Discussion in 'Managing Your Flock' started by RBOutdoors, Mar 17, 2012.

  1. RBOutdoors

    RBOutdoors Chillin' With My Peeps

    114
    0
    109
    Sep 4, 2009
    We currently have five hens and two roosters that free range the property. We have 30 or so chicks in the brooder. Most are meat birds but 10 or so are true layers that will stick around. All will free range with the big girls once they get larger enough.

    I have some dark Cornish cockerels for meat but am thinking that I would like to keep a couple for breeding purposes as opposed to the RIR I have now. My question is will life be easier to go a head and get rid of both my old Roos, just the subordinate, just the dominate, or wait to see how it all goes down on introduction.

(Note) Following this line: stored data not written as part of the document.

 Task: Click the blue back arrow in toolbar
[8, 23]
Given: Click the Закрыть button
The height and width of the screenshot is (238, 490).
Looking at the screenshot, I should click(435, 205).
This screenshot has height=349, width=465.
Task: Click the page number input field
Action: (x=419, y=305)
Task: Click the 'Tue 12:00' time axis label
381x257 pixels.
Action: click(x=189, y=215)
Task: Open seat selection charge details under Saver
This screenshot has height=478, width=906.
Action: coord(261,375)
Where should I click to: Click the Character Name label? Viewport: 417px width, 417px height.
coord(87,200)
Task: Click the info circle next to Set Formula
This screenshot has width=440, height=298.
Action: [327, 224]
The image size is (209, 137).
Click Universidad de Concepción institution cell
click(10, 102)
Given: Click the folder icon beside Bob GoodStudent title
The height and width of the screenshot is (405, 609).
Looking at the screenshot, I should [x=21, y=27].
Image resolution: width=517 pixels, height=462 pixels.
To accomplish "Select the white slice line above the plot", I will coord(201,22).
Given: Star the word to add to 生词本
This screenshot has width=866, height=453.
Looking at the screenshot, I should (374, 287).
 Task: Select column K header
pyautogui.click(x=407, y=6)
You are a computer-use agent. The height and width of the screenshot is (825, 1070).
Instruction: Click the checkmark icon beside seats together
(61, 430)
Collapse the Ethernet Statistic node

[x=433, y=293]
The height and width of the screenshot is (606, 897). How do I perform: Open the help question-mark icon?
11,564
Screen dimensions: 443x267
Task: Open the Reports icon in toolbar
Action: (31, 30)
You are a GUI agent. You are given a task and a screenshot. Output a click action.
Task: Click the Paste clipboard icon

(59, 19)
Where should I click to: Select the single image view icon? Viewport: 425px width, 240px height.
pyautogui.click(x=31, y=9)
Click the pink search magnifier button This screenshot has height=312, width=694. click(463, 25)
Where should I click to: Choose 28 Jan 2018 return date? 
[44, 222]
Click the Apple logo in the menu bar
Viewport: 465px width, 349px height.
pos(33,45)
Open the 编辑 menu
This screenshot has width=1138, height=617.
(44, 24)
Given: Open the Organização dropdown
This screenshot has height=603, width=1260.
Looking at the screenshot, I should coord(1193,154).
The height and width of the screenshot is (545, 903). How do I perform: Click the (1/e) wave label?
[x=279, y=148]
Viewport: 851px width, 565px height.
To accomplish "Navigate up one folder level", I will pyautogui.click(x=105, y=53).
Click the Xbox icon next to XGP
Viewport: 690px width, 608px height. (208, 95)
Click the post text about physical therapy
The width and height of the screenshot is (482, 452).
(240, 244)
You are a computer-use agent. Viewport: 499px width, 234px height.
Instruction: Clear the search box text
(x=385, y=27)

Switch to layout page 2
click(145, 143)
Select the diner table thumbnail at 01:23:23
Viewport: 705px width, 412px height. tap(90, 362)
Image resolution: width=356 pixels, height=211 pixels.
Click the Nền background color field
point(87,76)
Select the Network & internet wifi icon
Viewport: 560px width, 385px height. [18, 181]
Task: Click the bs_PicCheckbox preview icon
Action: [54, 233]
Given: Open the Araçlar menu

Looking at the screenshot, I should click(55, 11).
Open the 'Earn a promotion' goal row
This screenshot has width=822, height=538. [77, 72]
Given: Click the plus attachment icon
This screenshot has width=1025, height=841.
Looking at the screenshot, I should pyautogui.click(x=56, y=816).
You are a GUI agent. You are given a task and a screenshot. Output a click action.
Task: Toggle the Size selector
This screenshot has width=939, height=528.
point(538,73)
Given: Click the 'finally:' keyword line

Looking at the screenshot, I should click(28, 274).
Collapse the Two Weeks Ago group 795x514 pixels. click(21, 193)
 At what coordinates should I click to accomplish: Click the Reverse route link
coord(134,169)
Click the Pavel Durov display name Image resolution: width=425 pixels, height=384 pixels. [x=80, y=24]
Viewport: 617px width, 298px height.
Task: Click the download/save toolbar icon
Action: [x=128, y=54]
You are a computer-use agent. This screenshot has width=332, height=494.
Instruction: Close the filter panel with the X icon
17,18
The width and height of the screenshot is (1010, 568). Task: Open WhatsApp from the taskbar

    I really like having the Roos around for protection. Will they do anything to keep peace between the new and the old?when will the new Roos start acting like older Roos (protecting/mating)?
     
  2. Ridgerunner

    Ridgerunner Chicken Obsessed

    20,282
    3,587
    496
    Feb 2, 2009
    Northwest Arkansas
    Those questions are really hard to answer. I don’t think there is a clear-cut "do this because it is always best" answer. You are dealing with living animals, each with its own personality. You never know exactly what they will do.

    I notice you are talking about a Dark Cornish, not a Cornish X rooster, so that should work fine. Also you free range them. Having that much room makes it a lot easier.

    When a rooster goes from subordinate to dominate, they can (not necessarily will, but can) change personality. If you are happy with the way your dominant one is behaving, I’d certainly not get rid of him and keep the subordinate. I can at least make a strong recommendation about that.

    One job of a dominant rooster is to keep peace and order in his flock. Some are a lot better at that than others. A good dominant rooster will break up a lot of fights between flock members, but not all dominant roosters are good. During integration, these fights can be between hens, between hens and cockerels, or between new cockerels. One I’ve seen several times is between a young cockerel and a mature hen. What I’m talking about her is pecking order fights, nothing to do with mating attempts. I’ve had dominant roosters that never get involved in pecking order fights, but I’ve also had some that will break these up if they go on very long. So whether that is a benefit to you or not with your specific dominant rooster, I don’t know.

    Something else I’ve seen is that a young non-dominant rooster will try to mate an older hen and she doesn’t want him to. Sometimes that hen will kick his butt herself. But a lot of the time, that young rooster is bigger and stronger than the hen. Several times, I’ve seen a hen run straight to the dominate rooster for protection when a young rooster starts acting frisky. So a dominant rooster might help control the overactive hormones of a younger rooster.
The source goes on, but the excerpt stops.